Removing helmet causes increase in lordosis

Removal of an ice hockey helmet from a downed player causes a significant increase in lordosis (extension) of the cervical spine, say co-authors of a study in poster exhibit 302. They recommend that ice hockey helmets not be removed from injured players, as they maintain the cervical spine in a neutral position.

The goal of the study was to radiographically assess the relative position of the cervical spine in subjects immobilized to a standard spine back board while wearing ice hockey shoulder pads both with and without a helmet.
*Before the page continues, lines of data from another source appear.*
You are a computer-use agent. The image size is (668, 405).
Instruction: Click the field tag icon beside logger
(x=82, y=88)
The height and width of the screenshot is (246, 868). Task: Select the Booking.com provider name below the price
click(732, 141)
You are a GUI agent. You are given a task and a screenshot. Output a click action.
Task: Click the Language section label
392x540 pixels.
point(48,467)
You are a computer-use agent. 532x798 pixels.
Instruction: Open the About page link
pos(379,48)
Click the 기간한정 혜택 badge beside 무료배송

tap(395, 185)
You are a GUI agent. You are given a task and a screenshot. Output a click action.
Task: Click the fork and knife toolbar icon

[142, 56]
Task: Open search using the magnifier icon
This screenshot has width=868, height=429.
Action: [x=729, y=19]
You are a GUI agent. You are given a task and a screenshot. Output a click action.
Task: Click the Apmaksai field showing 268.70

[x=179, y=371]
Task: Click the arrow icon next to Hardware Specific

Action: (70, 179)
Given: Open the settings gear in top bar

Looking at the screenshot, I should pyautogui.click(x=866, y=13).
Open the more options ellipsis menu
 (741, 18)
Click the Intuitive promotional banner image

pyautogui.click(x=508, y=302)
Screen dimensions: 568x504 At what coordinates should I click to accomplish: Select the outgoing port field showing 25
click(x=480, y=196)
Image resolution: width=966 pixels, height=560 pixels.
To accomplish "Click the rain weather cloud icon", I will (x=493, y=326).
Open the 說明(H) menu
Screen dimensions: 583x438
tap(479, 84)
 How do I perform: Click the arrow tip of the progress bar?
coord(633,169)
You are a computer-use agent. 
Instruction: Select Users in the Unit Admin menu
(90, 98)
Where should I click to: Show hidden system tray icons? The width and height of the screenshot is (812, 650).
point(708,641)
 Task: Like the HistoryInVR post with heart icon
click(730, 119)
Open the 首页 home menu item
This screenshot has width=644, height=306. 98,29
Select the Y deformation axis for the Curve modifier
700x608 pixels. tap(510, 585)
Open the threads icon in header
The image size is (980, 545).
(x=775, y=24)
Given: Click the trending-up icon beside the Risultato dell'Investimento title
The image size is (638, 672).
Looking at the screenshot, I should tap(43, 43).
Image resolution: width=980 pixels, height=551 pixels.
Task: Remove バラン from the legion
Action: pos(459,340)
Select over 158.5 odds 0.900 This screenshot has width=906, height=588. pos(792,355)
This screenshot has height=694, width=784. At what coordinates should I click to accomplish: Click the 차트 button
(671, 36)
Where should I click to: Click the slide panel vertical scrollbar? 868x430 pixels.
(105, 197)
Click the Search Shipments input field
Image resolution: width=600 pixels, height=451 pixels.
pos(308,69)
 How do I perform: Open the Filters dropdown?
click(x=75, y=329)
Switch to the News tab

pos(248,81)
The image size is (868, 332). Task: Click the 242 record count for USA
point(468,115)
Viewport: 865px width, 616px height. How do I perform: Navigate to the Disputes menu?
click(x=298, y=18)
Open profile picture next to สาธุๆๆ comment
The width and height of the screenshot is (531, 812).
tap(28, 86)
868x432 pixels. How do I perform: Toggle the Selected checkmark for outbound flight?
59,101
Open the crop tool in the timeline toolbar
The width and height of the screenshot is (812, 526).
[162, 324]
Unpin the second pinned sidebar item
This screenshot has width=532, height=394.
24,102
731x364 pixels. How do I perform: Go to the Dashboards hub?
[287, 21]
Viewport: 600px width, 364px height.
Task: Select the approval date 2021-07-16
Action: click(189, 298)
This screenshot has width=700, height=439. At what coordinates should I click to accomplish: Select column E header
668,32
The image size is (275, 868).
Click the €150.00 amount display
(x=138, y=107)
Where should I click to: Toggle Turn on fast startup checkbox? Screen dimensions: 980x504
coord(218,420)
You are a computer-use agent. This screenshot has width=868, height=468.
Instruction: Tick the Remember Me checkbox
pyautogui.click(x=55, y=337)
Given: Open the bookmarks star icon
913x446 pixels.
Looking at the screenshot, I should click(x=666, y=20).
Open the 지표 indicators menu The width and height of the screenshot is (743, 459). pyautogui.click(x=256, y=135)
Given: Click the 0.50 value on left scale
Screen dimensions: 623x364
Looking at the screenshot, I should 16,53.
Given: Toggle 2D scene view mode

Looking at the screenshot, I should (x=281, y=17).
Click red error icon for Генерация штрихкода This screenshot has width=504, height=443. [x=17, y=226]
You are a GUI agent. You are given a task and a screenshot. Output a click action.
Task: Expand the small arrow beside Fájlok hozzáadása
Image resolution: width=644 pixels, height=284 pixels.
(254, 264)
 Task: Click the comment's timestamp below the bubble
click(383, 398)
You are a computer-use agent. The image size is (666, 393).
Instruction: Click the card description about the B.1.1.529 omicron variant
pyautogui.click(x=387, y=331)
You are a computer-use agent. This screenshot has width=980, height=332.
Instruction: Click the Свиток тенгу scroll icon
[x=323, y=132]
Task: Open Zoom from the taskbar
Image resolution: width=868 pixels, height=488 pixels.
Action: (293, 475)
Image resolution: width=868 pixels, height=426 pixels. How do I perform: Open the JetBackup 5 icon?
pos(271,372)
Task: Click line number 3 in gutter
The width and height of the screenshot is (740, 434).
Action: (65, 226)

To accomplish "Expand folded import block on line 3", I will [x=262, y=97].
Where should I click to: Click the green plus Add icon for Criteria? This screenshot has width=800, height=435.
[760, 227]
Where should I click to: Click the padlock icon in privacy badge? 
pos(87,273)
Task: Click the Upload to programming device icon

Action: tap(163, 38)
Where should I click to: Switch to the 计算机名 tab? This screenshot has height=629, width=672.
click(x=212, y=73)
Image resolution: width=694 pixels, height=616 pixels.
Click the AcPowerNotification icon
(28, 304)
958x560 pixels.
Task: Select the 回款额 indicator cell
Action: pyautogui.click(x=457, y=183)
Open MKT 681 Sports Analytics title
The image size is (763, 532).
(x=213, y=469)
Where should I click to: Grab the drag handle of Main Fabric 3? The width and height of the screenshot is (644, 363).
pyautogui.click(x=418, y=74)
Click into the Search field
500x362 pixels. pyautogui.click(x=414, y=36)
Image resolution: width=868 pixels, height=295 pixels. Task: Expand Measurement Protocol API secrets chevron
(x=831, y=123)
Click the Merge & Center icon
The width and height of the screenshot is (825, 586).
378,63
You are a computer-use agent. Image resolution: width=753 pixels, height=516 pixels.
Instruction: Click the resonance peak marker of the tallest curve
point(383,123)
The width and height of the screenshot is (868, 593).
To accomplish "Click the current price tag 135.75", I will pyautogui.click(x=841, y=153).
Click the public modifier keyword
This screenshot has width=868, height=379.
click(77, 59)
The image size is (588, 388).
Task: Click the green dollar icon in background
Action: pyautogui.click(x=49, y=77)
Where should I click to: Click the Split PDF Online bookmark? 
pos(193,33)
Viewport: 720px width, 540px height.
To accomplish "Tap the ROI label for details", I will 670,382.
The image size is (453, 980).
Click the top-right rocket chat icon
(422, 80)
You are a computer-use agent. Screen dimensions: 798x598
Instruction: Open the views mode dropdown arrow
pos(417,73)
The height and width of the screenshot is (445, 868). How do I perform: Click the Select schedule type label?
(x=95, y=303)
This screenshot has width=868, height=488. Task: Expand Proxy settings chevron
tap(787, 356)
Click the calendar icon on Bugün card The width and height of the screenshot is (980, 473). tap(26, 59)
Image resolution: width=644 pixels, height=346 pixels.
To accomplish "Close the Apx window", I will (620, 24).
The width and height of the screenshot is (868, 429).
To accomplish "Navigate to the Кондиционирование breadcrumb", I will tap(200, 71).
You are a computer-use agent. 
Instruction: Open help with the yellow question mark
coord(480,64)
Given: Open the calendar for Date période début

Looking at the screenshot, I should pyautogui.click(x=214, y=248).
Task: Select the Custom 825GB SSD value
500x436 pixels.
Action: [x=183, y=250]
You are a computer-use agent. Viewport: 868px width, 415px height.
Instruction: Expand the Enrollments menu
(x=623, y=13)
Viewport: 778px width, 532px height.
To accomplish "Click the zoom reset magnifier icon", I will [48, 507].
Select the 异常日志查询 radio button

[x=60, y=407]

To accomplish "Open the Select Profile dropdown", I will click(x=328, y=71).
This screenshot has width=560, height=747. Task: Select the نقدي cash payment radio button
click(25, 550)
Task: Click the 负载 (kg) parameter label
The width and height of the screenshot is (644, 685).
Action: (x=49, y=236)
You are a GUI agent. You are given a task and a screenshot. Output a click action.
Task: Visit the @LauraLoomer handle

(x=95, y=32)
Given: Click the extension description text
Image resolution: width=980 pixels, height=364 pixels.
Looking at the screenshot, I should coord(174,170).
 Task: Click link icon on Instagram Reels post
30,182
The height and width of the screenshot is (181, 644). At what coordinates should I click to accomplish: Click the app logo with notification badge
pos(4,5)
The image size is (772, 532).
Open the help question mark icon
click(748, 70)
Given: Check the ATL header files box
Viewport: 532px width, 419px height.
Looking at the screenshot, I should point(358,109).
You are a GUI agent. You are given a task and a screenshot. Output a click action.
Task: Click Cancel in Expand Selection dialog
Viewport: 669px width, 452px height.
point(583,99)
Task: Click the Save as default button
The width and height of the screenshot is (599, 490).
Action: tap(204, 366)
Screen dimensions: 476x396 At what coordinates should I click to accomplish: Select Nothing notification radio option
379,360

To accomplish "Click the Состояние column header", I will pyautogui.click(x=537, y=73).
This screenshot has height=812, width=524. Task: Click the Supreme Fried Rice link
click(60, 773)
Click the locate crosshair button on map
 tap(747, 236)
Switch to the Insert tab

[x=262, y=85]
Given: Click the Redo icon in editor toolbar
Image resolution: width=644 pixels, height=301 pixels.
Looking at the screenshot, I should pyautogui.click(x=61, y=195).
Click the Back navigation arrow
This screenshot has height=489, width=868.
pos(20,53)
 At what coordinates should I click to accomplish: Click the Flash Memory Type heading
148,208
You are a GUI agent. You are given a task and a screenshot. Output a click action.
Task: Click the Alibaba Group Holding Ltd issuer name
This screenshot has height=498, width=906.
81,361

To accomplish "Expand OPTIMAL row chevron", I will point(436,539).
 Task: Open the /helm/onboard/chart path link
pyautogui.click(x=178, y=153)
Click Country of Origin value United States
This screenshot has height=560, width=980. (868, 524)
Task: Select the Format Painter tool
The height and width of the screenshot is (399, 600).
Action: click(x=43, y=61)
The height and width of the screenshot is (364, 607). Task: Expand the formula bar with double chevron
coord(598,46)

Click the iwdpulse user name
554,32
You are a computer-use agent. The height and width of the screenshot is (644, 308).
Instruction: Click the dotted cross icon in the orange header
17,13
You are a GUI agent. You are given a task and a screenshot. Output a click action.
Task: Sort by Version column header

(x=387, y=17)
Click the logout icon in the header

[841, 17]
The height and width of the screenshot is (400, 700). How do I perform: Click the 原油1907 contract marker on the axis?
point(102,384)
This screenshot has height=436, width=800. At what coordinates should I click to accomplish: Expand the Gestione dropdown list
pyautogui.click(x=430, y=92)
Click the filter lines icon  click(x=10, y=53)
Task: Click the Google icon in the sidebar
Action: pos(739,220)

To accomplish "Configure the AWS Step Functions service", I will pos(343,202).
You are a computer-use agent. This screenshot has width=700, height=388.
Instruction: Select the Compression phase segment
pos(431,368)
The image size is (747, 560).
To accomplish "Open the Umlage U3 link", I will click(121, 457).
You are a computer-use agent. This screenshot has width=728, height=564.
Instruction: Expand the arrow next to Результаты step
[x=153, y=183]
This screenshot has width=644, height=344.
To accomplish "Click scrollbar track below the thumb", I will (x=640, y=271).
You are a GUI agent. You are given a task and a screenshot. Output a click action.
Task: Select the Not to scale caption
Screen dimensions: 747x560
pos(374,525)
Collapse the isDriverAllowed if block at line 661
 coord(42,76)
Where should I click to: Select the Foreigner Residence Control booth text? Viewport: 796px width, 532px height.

Ten adult male volunteers (ages 18 to 28) with no previous history of cervical spine injuries were enrolled in the study. Each volunteer, while serving as his own control, was fitted with an appropriate-sized ice hockey helmet and shoulder pads as would be provided to participants on a university ice hockey team.

All subjects were immobilized in a supine position to a standard spine back board with straps and lateral foam pads attached to the back board to secure the head in a neutral position. Images of the cervical spine were obtained with computerized tomography scout scans with the subjects wearing no protective equipment (the initial control), wearing an appropriate-sized ice hockey helmet and shoulder pads, and wearing only shoulder pads after the helmet was removed. The cervical spine lateral tomographic analysis was assessed by a computer program (Adobe Photoshop) with the amount of cervical kyphosis or lordosis measured using the Cobb angle.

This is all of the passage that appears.